═════ Page

Python: Insecure Password Detection

1. Generate a Password Policy

The following are sensible requirements for an organisational Password Policy:

  • 8+ characters, max of 20 characters (prevent buffer overflow/too-hard-to-remember passwords)

  • No character can be repeated more than 3 times in a row I forgot to implement this 😿

  • Use of UPPERCASE, lowercase, numbers and special symbols

  • Doesn’t follow password walking patterns

  • Doesn’t match common passwords used in dictionary attacks

  • Doesn’t contain obvious words associated with the company

2. Create Python script

Let’s start out by blueprinting our Python script to process each of these requirements individually.

# PASSWORD LENGTH CHECKER

# CONTAINS UPPERCASE, LOWERCASE, NUMBER and SPECIAL SYMBOL

# DOESN'T FOLLOW WALKING PATTERNS

# DOESN't MATCH COMMON THREAT ACTOR DICTIONARY(S)

# NO OBVIOUS COMPANY KEYWORDS (PREVENT CUSTOM DICTIONARY ATTACK)

2.0 Flow of Enforcement

Fail by default. I know it sounds weird, but in software engineering, it is a best practice to always fail, unless conditions can be proven to succeed. However, in many implementations of this code, we still want users to be able to create passwords if our script is buggy, so we will make an informed decision to succeed by default, and try to fail the chosen password at each check.

def isCompliantPassword():

    # PASSWORD LENGTH CHECKER

    # CONTAINS UPPERCASE, LOWERCASE, NUMBER AND SPECIAL SYMBOL

    # DOESN'T FOLLOW WALKING PATTERNS

    # DOESN'T MATCH COMMON THREAT ACTOR DICTIONARY(S)

    # NO OBVIOUS COMPANY KEYWORDS (PREVENT CUSTOM DICTIONARY ATTACK)

    # No tests fail, password compliant
    return True

Our code will return:

FALSE => Failed to meet Password Policy

TRUE => Meets Password Policy

2.1 Password Length Checker

I’m going to try to keep our coding consistent and succinct, by using REGEX (Regular Expression) patterns to run our checks. You could custom script functions that achieve these checks, but I don’t believe it is necessary (more than welcome to for learning opportunity). Python includes a built-in REGEX module, review the docs.

From Python Regex module docs

Cool, lets begin creating the actual REGEX pattern for this rule. Use a REGEX tester online to make the pattern generation easier.

══════════
═════ Provided records

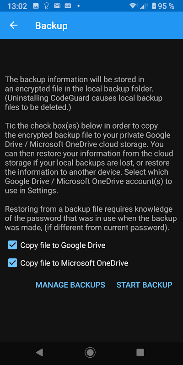Screen dimensions: 183x365
Task: Untick the Microsoft OneDrive copy checkbox
Action: point(13,263)
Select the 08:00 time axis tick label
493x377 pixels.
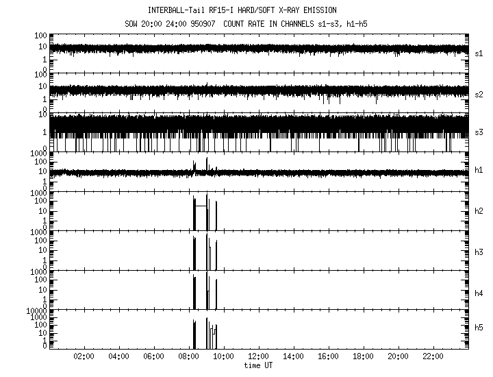189,357
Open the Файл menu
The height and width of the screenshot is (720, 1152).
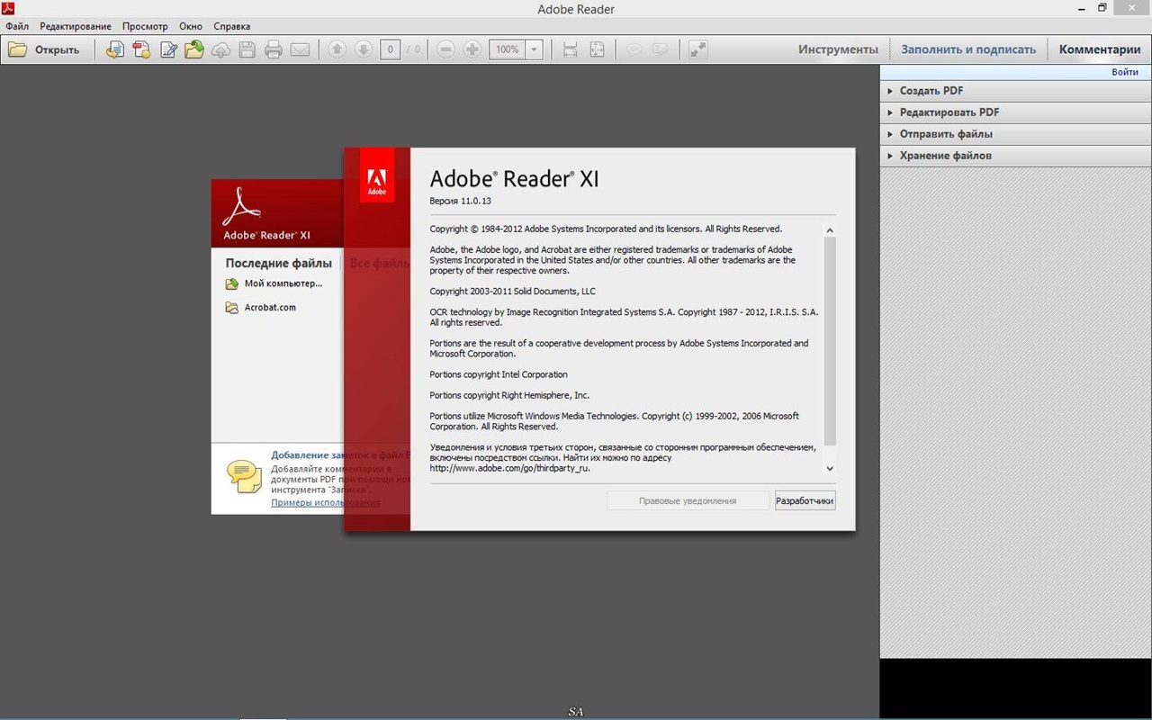[x=17, y=26]
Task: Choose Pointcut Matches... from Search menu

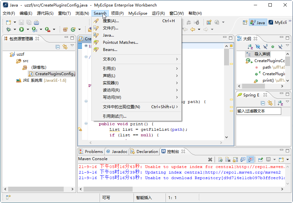Action: point(120,42)
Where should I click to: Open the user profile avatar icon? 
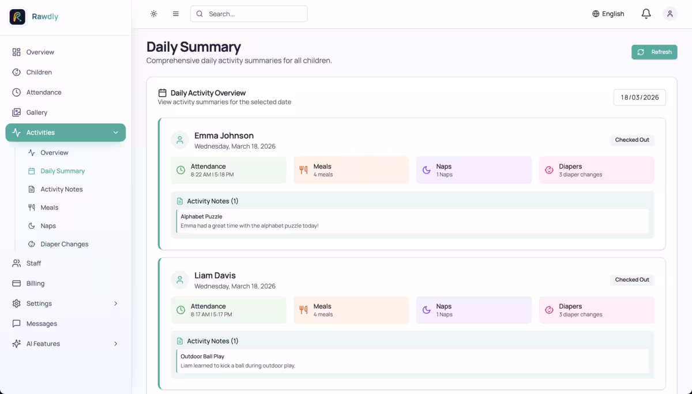(x=670, y=14)
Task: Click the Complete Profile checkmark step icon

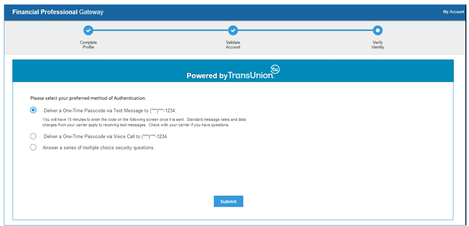Action: tap(88, 31)
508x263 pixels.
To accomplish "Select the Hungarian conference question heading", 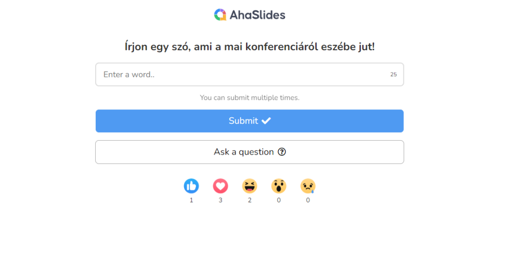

══════════

**Directions**
• A. List the check headings that the password detection page uses as comments in its Python script blueprint.
• B. On the password detection page, what does the code return when a password fails to meet the Password Policy?
• C. Pick up the password detection page after its last sentence, in the same voice.
The lines are separate material and have nothing to do with the password detection page.

**Task responses**
• A.
- Password length checker
- Contains uppercase, lowercase, number and special symbol
- Doesn't follow walking patterns
- Doesn't match common threat actor dictionary(s)
- No obvious company keywords (prevent custom dictionary attack)

• B. FALSE

• C.
  • The . character represents any possible character

  • The ^ character means that the string pattern is matched exactly from the start of the line, $ means it finishes matching exactly at the end of the line

  • We use {min_repetitions, max_repetitions} to specify how many of the preceding character types there must be in a row i.e. we need minimum of 8 of any characters and maximum of 20 of any character

Testing our REGEX pattern online

Looks good! Let’s create an example password string within a Python variable and then run the REGEX test using the Python module syntax.

From the REGEX Python module docs, it seems best for us to code using this second syntax example, since we only check each string against each REGEX check once. Therefore, caching doesn’t seem necessary and this example looks more readable.

Also - keep in mind, that re.match() returns None (NULL) for failed REGEX patterns and an object for successful patterns. We need to wrap in bool() to convert this falsey value to FALSE and truthy value to TRUE.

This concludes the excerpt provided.